From my perspective (which is of someone who has been developing large-scale GPGPU software for nearly two decades, and has been struggling in the last decade to move away from the CUDA vendor lock in) the main advantage of SYCL (especially with SYCL 2020 forgoing on the OpenCL dependency) isn’t so much the single-source C++ DSL, but its definition of a solid “front-facing” hardware-independent (if not agnostic) GPU acceleration framework —in SYCL, I don’t have to worry about the details of the backend (unless I want to), and —at least with AdaptiveCpp, which delivers on a promise that IMO OneAPI made but failed to deliver on— I can write my program once and have it run on any of my hardware without even caring about where it’s running (unless I want to). The fact that a sycl::buffer or sycl::malloc_device will allocate on an NVIDIA‌ or Intel GPU isn’t something I have to care about —but my understanding is that in Julia I currently have to decide if I want a CuArray from CUDA.jl or a oneArray from OneAPI.jl

I understand the need for vendor-specific modules when interfacing with vendor-specific libraries, but what I’m missing is a vendor-agnostic user-facing module. My thought was that interfacing with AdaptiveCpp would provide this, but now I’m guessing that it would be unnecessary, since in Julia much of the needed infrastructure is already in place —what’s missing is just the higher-level vendor-agnostic interface?
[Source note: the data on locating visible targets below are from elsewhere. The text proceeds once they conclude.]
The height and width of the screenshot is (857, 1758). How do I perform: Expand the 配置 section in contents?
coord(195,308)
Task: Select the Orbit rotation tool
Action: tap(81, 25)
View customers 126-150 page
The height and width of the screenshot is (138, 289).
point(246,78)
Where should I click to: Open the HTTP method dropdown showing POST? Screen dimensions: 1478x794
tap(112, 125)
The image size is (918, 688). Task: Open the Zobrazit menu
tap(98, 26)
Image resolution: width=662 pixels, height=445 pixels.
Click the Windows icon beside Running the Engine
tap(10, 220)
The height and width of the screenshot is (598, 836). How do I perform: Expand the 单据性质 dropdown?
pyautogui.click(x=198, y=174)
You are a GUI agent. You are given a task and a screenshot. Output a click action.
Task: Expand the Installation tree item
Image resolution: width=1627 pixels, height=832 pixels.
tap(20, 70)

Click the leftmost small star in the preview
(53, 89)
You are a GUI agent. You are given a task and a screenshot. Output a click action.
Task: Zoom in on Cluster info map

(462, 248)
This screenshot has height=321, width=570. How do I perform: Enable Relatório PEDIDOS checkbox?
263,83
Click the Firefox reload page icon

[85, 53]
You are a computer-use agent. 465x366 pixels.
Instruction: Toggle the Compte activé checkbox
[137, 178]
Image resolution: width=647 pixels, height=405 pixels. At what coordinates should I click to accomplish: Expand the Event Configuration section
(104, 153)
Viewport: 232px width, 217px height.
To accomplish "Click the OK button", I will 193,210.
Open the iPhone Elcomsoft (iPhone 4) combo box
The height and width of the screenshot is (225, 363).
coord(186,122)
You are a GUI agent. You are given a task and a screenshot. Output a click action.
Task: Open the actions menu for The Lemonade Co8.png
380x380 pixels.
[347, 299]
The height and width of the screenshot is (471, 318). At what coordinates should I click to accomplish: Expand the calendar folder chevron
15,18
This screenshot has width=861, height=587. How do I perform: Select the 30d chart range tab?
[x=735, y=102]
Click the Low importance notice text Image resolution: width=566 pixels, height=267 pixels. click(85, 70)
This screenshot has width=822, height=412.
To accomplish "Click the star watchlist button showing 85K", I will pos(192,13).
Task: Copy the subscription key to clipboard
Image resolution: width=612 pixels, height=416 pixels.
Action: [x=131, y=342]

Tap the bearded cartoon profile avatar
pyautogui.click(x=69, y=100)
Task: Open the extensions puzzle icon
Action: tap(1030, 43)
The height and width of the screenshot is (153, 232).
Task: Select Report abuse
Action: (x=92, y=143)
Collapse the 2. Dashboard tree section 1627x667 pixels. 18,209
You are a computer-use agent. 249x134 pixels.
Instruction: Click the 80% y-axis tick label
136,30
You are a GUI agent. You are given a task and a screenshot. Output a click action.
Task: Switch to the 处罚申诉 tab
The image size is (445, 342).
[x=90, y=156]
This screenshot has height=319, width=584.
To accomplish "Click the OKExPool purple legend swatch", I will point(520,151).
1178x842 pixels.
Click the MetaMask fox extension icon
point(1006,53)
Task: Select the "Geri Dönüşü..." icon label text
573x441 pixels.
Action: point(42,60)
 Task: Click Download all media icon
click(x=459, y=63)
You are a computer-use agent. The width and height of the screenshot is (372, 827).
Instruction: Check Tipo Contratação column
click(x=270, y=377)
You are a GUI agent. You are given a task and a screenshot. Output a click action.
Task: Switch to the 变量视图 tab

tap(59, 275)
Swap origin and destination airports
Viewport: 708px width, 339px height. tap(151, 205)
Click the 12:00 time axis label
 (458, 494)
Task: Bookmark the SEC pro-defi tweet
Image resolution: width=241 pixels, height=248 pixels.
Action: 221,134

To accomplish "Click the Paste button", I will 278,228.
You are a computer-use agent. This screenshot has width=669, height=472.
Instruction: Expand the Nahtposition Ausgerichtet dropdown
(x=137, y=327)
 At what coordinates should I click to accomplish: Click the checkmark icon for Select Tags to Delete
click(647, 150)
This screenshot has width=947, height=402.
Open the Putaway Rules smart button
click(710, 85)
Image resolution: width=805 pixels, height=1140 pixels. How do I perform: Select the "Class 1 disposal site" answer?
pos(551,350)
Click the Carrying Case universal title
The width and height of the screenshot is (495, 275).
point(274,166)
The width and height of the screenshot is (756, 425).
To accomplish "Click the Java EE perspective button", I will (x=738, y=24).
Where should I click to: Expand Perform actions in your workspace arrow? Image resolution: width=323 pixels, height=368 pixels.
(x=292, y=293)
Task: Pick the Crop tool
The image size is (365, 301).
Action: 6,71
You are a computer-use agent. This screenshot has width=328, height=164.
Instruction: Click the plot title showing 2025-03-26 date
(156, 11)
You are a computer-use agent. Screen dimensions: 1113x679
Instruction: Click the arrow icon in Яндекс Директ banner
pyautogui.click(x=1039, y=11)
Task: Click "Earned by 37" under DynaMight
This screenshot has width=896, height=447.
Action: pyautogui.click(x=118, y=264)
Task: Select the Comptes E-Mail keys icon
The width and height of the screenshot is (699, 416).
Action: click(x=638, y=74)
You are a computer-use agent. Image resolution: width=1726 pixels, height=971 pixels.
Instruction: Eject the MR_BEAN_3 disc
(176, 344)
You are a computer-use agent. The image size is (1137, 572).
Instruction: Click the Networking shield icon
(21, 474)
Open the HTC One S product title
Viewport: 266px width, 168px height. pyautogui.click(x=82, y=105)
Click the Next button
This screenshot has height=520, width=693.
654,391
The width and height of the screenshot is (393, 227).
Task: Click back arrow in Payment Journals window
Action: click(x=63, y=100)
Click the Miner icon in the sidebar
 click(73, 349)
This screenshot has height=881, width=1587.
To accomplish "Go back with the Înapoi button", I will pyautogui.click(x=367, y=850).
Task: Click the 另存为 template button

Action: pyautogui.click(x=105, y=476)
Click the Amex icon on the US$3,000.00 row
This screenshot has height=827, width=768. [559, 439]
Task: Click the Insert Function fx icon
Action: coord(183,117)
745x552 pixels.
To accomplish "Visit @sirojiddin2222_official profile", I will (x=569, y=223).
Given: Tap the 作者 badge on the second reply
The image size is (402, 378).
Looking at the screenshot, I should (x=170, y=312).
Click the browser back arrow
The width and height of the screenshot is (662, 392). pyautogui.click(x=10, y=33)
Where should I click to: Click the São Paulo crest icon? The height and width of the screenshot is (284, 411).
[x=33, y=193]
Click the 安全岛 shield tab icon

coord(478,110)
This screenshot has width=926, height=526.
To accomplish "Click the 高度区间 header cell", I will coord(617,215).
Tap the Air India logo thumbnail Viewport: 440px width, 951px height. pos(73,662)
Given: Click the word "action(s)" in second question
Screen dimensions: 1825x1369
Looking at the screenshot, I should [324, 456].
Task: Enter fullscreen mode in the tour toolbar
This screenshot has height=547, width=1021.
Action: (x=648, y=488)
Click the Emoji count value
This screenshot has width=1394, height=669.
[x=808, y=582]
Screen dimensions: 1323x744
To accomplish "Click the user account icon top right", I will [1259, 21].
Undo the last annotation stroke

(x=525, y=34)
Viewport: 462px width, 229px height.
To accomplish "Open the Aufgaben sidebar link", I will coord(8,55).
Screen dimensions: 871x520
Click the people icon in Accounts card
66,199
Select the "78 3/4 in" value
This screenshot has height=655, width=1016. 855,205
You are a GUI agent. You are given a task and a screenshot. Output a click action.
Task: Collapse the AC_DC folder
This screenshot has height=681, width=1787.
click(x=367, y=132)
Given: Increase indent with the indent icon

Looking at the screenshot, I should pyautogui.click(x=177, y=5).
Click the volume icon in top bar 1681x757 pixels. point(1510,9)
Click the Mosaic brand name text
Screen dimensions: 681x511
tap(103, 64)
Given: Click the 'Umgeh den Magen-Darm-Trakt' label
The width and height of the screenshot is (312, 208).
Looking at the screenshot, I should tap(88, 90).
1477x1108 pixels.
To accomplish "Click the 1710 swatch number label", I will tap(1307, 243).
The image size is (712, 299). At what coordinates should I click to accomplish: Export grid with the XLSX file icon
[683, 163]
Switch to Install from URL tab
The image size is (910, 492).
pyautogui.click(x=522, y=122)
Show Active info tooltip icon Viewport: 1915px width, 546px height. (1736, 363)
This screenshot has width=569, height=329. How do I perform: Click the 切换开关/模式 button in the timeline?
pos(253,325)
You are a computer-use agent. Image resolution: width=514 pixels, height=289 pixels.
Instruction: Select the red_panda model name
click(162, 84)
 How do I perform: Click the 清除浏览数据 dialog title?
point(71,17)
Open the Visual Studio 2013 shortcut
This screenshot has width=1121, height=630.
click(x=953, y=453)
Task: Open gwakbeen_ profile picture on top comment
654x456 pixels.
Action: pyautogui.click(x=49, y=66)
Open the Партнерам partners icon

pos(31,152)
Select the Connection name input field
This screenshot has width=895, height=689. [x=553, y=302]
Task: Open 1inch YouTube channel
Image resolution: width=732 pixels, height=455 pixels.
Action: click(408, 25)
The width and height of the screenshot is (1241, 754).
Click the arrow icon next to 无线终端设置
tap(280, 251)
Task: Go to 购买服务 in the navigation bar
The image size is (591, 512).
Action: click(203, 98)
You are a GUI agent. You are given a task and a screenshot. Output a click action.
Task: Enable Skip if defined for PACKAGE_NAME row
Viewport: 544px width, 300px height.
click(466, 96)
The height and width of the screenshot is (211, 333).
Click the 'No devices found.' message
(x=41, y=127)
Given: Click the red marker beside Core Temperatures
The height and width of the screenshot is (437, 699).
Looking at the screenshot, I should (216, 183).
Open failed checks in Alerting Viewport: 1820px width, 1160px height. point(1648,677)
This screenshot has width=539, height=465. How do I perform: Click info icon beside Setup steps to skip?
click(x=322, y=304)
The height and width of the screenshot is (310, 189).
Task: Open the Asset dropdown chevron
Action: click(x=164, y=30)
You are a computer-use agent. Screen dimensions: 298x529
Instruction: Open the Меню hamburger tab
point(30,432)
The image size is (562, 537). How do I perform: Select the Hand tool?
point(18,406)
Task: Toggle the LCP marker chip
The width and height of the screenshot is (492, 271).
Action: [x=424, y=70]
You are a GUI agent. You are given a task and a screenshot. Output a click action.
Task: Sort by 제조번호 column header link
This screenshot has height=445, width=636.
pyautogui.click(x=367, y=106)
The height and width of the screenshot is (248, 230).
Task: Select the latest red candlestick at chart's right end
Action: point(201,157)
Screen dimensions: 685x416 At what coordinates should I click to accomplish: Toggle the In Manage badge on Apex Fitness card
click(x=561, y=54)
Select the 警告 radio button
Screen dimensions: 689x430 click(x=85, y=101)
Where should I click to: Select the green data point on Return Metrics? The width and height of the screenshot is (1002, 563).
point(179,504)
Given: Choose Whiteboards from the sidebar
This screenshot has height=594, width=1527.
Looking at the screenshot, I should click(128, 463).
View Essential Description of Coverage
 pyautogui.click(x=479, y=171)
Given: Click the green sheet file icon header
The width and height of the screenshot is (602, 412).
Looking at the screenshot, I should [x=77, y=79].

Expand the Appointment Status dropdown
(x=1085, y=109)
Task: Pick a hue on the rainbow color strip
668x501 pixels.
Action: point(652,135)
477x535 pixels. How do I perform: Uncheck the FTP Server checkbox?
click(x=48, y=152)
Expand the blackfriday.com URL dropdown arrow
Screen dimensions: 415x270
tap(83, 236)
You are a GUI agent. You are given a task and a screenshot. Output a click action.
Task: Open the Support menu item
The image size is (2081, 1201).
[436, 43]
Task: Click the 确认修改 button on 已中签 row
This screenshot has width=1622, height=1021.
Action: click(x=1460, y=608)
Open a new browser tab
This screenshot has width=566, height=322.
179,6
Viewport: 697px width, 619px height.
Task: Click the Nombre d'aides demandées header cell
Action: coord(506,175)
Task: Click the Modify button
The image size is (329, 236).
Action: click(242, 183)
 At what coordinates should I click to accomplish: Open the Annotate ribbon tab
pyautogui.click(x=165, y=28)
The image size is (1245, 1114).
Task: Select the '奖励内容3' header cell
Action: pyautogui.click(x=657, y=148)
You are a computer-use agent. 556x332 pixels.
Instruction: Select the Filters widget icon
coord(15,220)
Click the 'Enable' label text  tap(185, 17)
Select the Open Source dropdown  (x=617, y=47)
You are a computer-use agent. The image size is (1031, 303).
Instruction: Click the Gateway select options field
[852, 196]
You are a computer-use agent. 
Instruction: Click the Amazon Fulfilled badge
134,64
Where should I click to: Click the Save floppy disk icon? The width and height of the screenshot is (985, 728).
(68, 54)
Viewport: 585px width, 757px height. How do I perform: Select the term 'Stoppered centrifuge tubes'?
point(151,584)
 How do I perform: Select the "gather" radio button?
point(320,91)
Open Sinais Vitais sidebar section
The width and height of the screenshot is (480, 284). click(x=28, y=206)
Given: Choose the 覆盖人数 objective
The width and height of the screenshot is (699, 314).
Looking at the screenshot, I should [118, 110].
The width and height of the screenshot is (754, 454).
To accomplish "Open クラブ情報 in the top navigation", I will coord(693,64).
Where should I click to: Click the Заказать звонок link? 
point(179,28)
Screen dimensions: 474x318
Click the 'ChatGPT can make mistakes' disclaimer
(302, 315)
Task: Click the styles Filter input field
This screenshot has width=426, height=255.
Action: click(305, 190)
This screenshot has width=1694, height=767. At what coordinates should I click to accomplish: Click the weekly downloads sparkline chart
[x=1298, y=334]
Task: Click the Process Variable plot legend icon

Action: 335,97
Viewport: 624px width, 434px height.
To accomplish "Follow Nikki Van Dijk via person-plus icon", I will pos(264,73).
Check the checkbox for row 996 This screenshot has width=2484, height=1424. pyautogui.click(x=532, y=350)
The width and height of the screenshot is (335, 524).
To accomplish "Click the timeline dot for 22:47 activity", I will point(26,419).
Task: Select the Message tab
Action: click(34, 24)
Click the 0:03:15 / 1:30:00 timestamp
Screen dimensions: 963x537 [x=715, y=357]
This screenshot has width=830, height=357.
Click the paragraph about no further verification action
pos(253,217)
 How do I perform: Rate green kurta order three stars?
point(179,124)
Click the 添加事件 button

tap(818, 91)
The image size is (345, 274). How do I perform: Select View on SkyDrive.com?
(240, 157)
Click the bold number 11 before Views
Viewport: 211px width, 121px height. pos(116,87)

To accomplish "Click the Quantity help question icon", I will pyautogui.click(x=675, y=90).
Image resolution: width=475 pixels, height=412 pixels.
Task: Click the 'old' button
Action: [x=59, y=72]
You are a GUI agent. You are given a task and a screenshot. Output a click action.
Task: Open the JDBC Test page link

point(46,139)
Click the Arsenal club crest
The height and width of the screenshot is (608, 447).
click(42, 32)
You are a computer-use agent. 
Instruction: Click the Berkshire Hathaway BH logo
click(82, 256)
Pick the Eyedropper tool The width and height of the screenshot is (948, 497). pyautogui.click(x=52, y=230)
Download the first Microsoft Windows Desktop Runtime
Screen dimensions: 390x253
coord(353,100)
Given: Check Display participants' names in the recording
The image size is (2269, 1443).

Or am I still misunderstanding something?

I feel like you’re missing some bits

  • all the GPU packages share the same compiler infrastructure, GPUCompiler.jl, so there’s lots of collaboration behind the scenes
  • vendor-specific tools are necessary at some point of a vendor-agnostic stack in any case
  • you keep advocating for AdaptiveCpp, which is a project with its own merits, but have you looked at KernelAbstractions.jl (already mentioned above) which is a pure Julia project? What do you find it’s missing (besides the fact it supports Metal GPUs, unlike AdaptiveCpp)?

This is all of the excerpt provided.